The horses began to walk forward, and the sleigh took off with a slight jolt. Noah grabbed onto my legs, but after a few moments, he relaxed. Even in the dark, I could see the way his eyes lit up. Everything he saw — every Christmas light, every outline of a reindeer on someone’s back porch — he pointed to, letting out a delightful gasp.
“Are you having fun?” I asked.
“This is fun!” he said. “This is really, really, really fun!”
In three-year-old language, that was his way of explaining his pure, unadulterated exuberance. As I held him on my lap, I watched the way he pointed to each thing he saw. He sees more than I can. Or maybe he’s just better at noticing.
We got off the sleigh, and as we walked, I listened to the way people sang to Jingle Bells and Rockin’ Around the Christmas Tree. You could almost feel the community’s Christmas spirit in a tangible way. And yet even while I felt deep gratitude for seeing the delight in my nephew’s eyes, I also felt a clash of sorrow amidst the palpable joy.

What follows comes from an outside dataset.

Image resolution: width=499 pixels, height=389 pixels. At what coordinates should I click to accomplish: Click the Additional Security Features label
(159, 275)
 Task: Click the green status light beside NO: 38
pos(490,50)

I could hear Judy Garland’s voice in my head, singing:
Have yourself a merry little Christmas
Let your heart be light
Next year all our troubles will be out of sight
But the truth is, my heart isn’t light. My troubles aren’t out of sight. Just because it’s Christmas doesn’t mean everything is merry. I know you know this, too. I know your heart may be feeling just as heavy as mine. It often feels that in the gleam of the Christmas lights our hardships seem harder and our grief heavier.
And yet, God sees us exactly as we are.
In this season, when my heart feels weary and worn down with grief, when I become overwhelmed by how hard these mid-December days can be, I choose to remember who God is.
Emmanuel. God with us.
He is coming, but more than that, He is here. He dwells among us right now — this miracle of Christmas, of Christ coming to dwell with us, is not something to celebrate merely during Advent but every single day of the year.

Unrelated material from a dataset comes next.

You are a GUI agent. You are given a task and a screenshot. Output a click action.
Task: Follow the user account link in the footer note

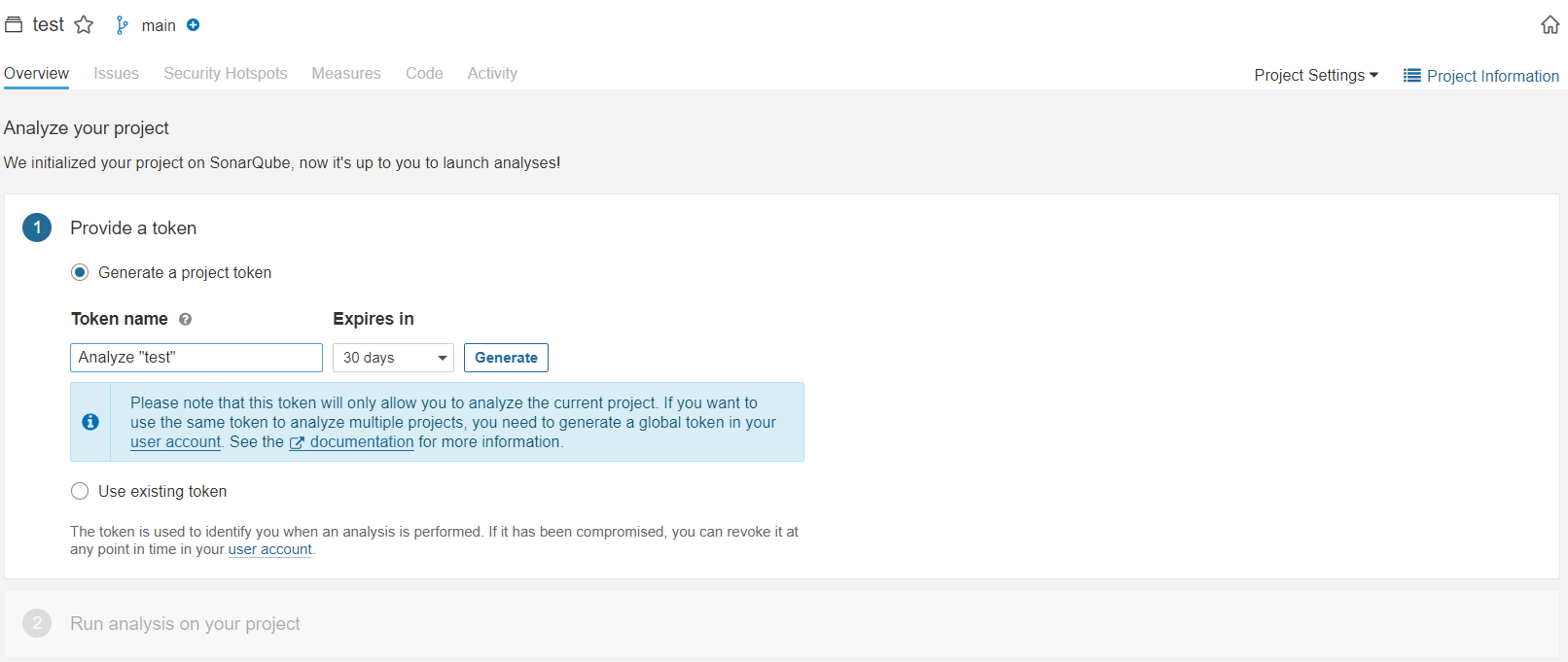click(269, 550)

He has not forgotten you. He is beside you even now — especially now.
Noah and I went on the sleigh ride again and again that night. My heart started to feel lighter the longer I stared at him and his almost-three-year-old wide-eyed wonder. My grief didn’t fade, but something shifted within me.
I could feel room for both joy and grief in my heart. Not one or the other, but room for both.
But more than that, I could feel the presence of Emmanuel, God with us.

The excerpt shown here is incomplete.